Oggi è “Il giorno dell’oscurità, il “mercoledì nero”: il 19 gennaio Wikipedia (solo quella in inglese, ma con 3,8 milioni di articoli) resta chiusa per almeno 24 ore, a partire dalle cinque del mattino. Al posto delle pagine ricercate appare un avviso che spiega i motivi della serrata: protesta contro il Sopa, cioè lo “Stop Online Piracy Act”, una proposta di legge proveniente dai Repubblicani che sarà sottoposta al Congresso Usa e votata il 24 gennaio. Il disegno prevede, nella sua sostanza, un rinforzo dei poteri di chi detiene i diritti d’autore, tanto da poter bloccare tutti i siti accusati di ospitare contenuti illegali. La protesta vale anche nelle altre lingue, solo che, dopo la lettura dell’avviso, l’utente può accedere alla lettura degli articoli.
Jimmy Wales, il fondatore dell’enciclopedia online, chiede una «sollevazione collettiva» contro una legge che, se passasse, sarebbe un «pericolo per la libertà di espressione e creerebbe un precedente preoccupante per la censura su internet nel mondo». Insieme a lui, aderiscono anche Reddit, un sito di suggerimenti per contenuti generati dagli utenti, il sito di tecnologia Boing Boing e il network Cheezburger. Anche nella rete il sostegno a Wikipedia è alto, solo gli studenti sono preccupati. Lo stesso Wales, in un tweet ironico, li ha avvisati ieri: «Ricordatevi di fare presto i vostri compiti».
Ma i segnali arrivano da tutte le parti: Google, ad esempio, ha “censurato” il suo logo, oscurandolo, ma ha tenuto attivo il suo servizio.
La questione, quindi, è seria. Linkiesta se ne era già occupata, sottolineando che, in questo caso, quello che emerge in superficie è una guerra tra lobby: da un lato l’industria musicale e cinematografica, danneggiata dalla pirateria online, dall’altro i nuovi media, che hanno cambiato il modo di utilizzare i contenuti artistici, come Google, Youtube, Facebook e Wikipedia. Ma anche Twitter, eBay, Yahoo, Flickr. Il Sopa, discusso al Congresso è solo una delle sfide, e gli Stati Uniti solo un campo di battaglia. E se da un lato le industrie tentano la via legale, gli oppositori rispondono (sperando in un sostegno della Casa Bianca) lanciando una campagna fatta di lettere e annunci sui giornali. Tra questi, New York Times, Washington Post, Wall Street Journal. E di tutti questi, a celebrare il “giorno dell’oscurità”, il capofila è Wikipedia.

- Dati:

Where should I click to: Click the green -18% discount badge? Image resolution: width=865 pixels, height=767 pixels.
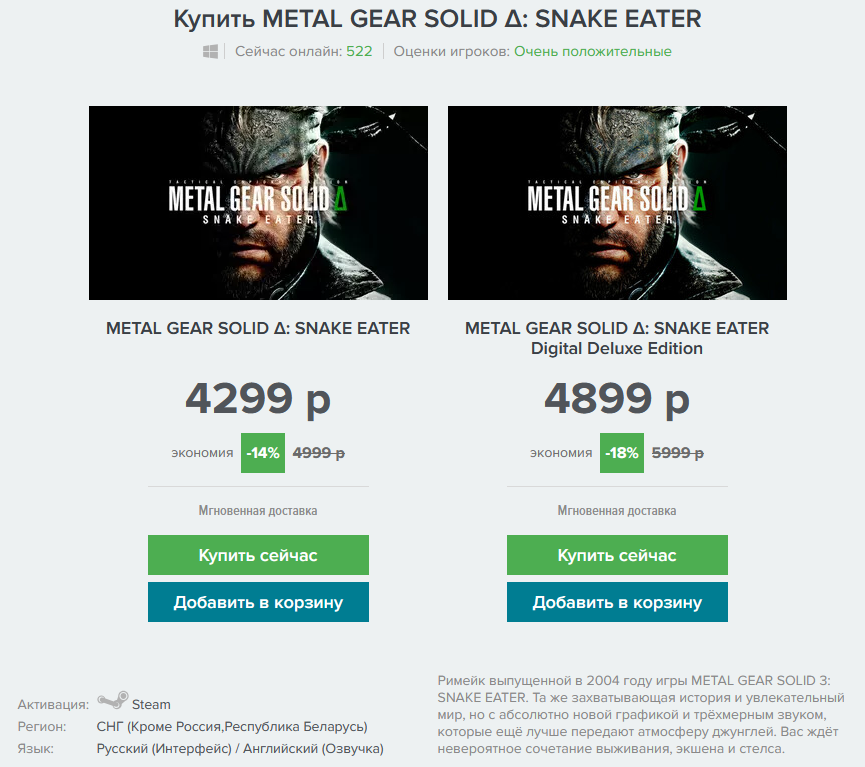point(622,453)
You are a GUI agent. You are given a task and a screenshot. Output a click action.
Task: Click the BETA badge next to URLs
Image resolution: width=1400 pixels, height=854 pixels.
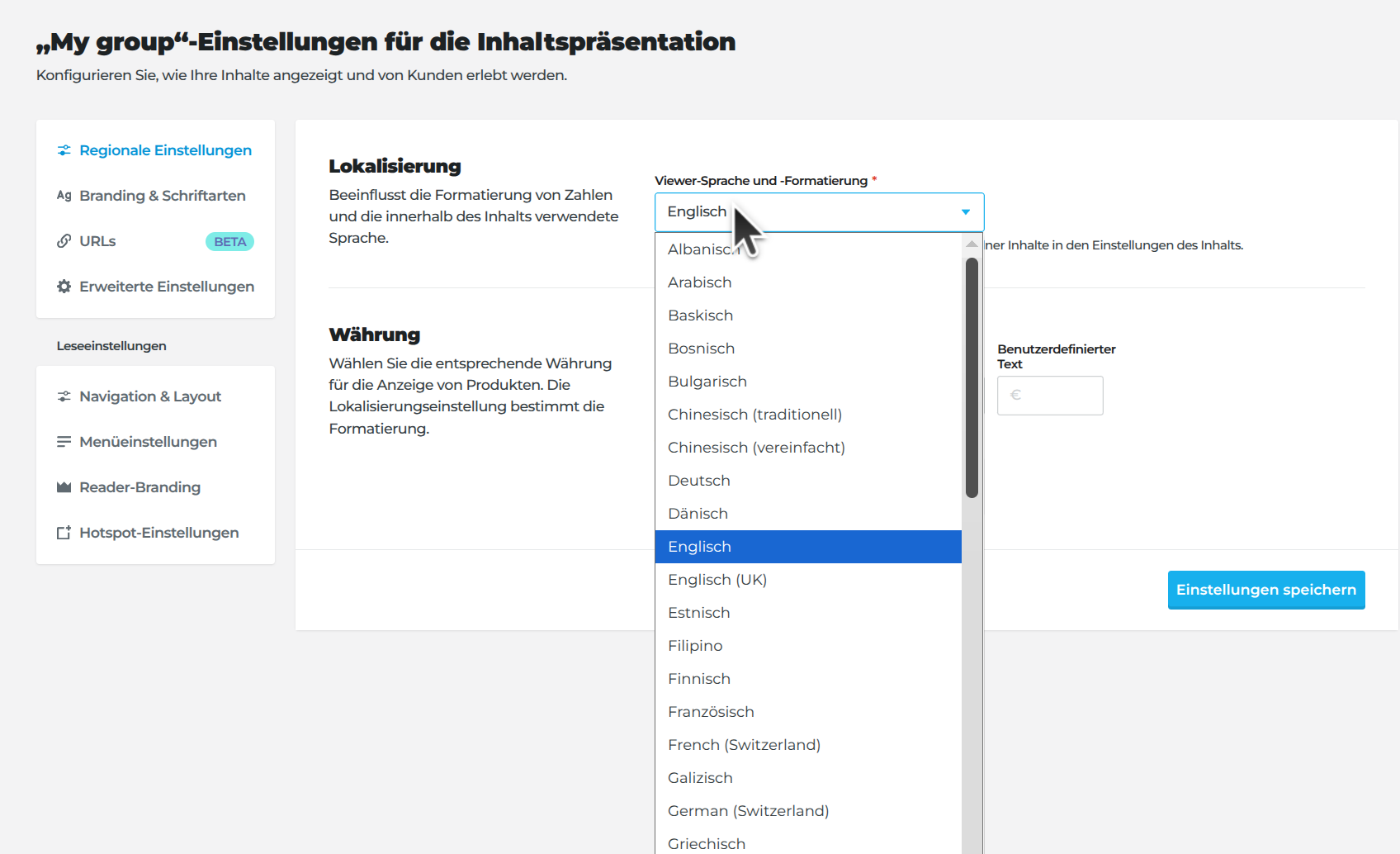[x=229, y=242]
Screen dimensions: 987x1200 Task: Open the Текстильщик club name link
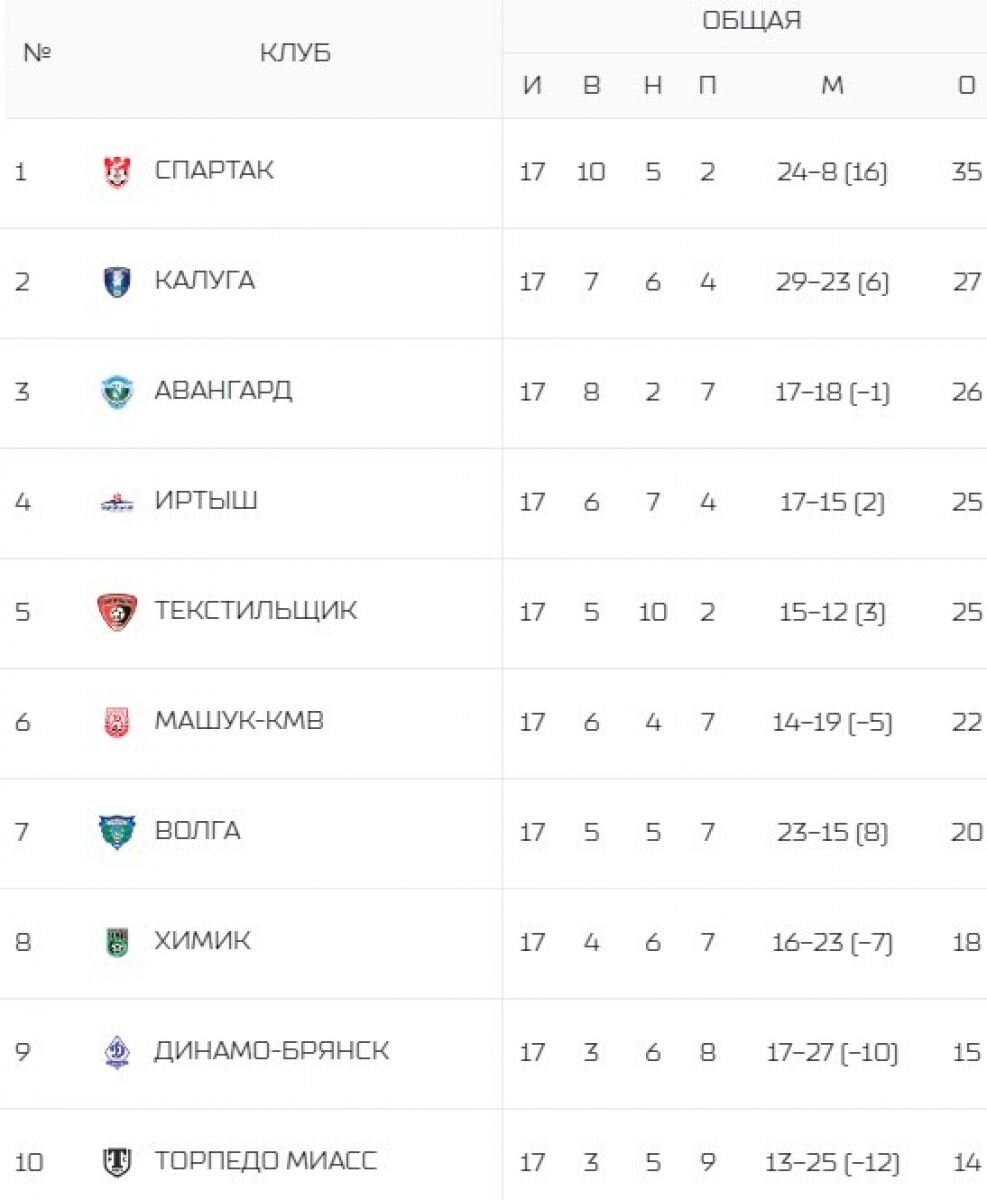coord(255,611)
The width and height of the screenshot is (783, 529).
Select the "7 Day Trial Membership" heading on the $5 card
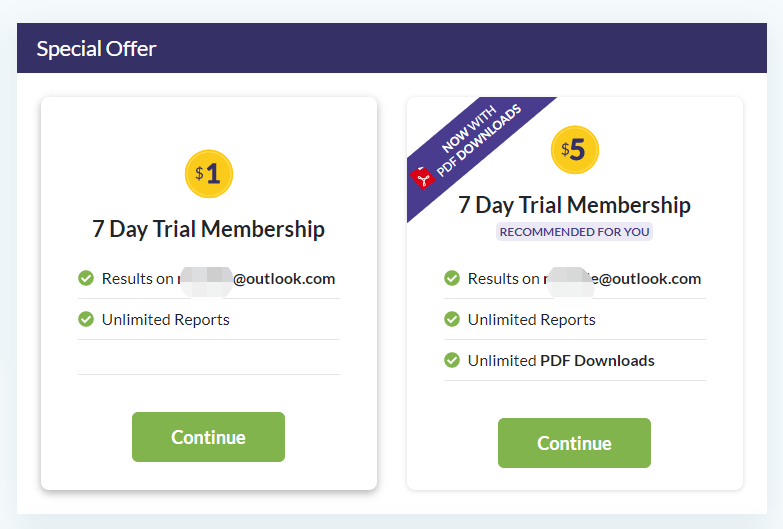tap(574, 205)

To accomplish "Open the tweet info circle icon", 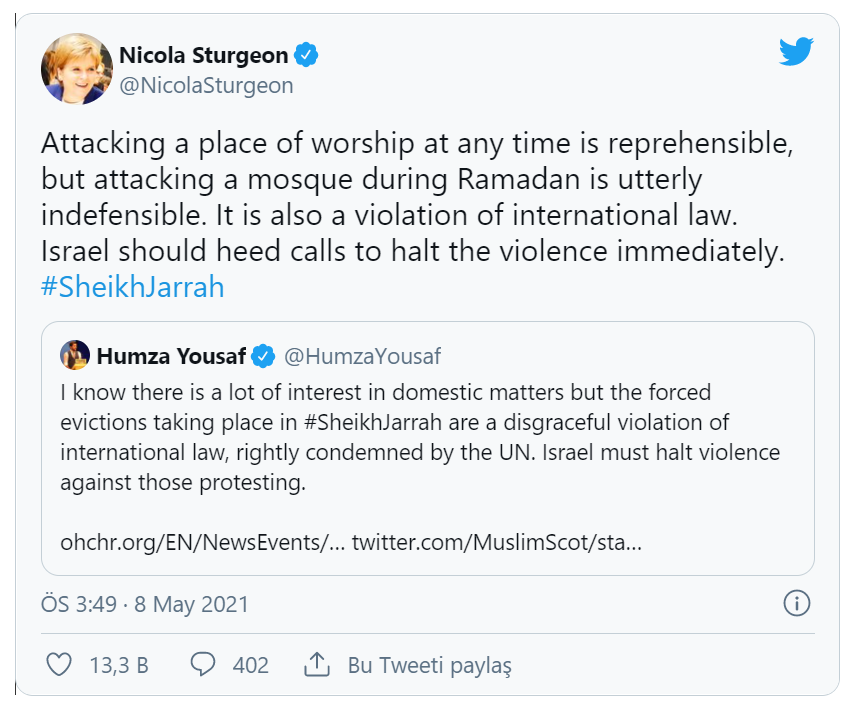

- Consegna dell'esercizio:
Proseguire l'articolo sulla protesta di Wikipedia contro il Sopa, riprendendo subito dopo la sua ultima frase. I record qui riportati provengono da una fonte diversa.

- Risultato dell'esercizio:
La decisione di Wales non piace, com’è ovvio, ai repubblicani. Il suo creatore, Lamar Smith, ha risposto alla protesta: «È ironico che un sito pensato per dare informazioni stia, invece, fornendo disinformazione per quanto riguarda lo Stop Online Piracy Act», perché «la legge non danneggerà Wikipedia, i blog personali o i siti di social network. Questa trovata pubblicitaria è un disservizio per gli utenti, e promuove paura. E non fatti». Si augura che, durante il blackout, «gli utenti di Internet possano guardare da altre parti per capire bene cosa è il fenomeno della pirateria informatica».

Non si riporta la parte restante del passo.